Natural language processing (NLP) is the branch of AI focused on enabling computers to understand, interpret, and generate human language. It bridges the gap between how humans communicate and how computers process information.
NLP is everywhere in your daily life. When you ask Siri a question, use Google Translate, get email autocomplete suggestions, or interact with a customer service chatbot, NLP is working behind the scenes.
Modern NLP handles several key tasks:
Text classification sorts documents into categories. Email spam filters, sentiment analysis of customer reviews, and content moderation systems all use text classification. A model might analyze 10,000 product reviews and accurately categorize 95% of them as positive, negative, or neutral.
Named entity recognition (NER) identifies specific things in text — people, companies, locations, dates. This is how news aggregators automatically tag articles by topic and how legal AI tools extract key terms from contracts.
Machine translation converts text between languages. Google Translate processes over 100 billion words daily across 130+ languages. Modern neural translation has dramatically improved quality compared to older rule-based systems.
Text generation produces human-like writing. This powers chatbots like ChatGPT and Claude, automated report writing, and content creation tools. Large language models represent the current state of the art.
Summarization condenses long documents into key points.
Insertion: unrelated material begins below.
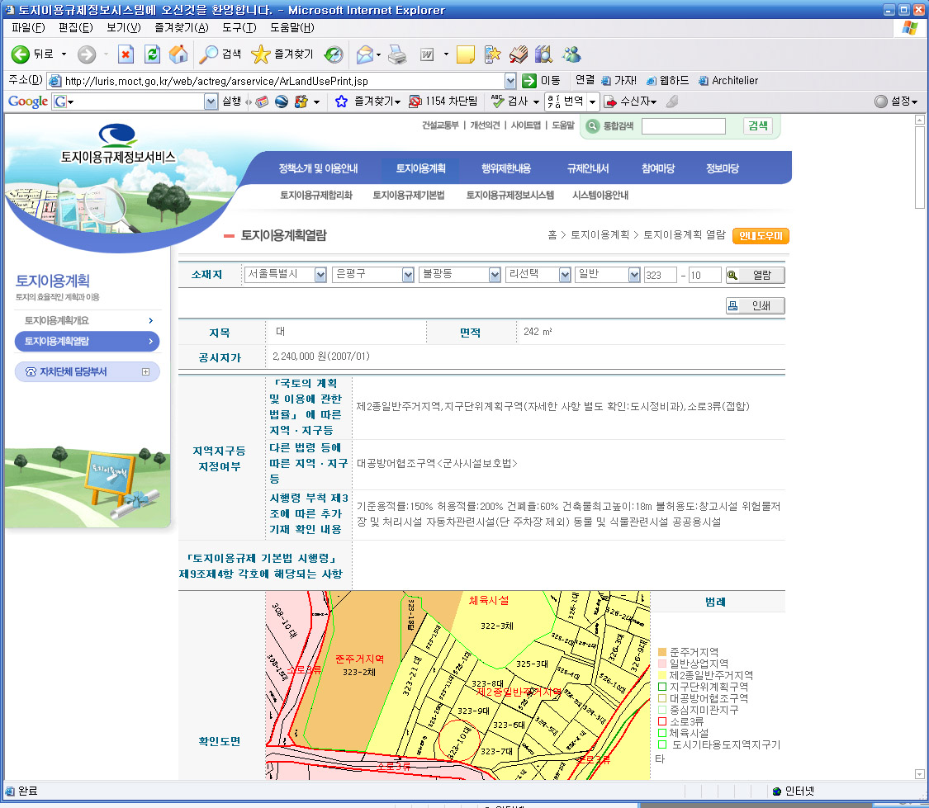Expand the 자치단체 담당부서 plus icon
929x808 pixels.
point(146,372)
Businesses use this to process meeting transcripts, research papers, and customer feedback at scale.
The field has undergone a revolution since 2017 with the introduction of the transformer architecture. Before transformers, NLP relied on simpler models that struggled with context and nuance. Now, large language models can understand sarcasm, follow complex instructions, and generate coherent long-form text.
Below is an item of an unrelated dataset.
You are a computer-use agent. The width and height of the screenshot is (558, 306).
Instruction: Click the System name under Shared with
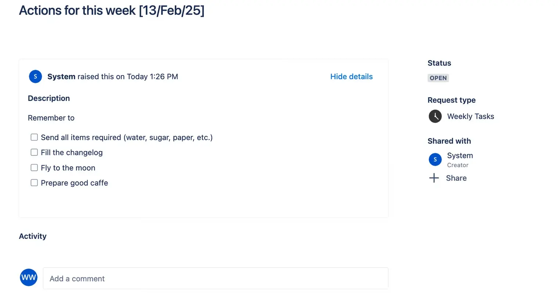pos(460,156)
For businesses, NLP applications deliver measurable value. Companies report 40-70% reductions in customer service response times after deploying NLP chatbots. Legal firms use NLP to review contracts 60x faster than manual review. Healthcare organizations extract structured data from clinical notes that would take humans weeks to process.
The main challenges remaining in NLP include handling ambiguity, understanding cultural context, working with low-resource languages, and maintaining factual accuracy in generated text.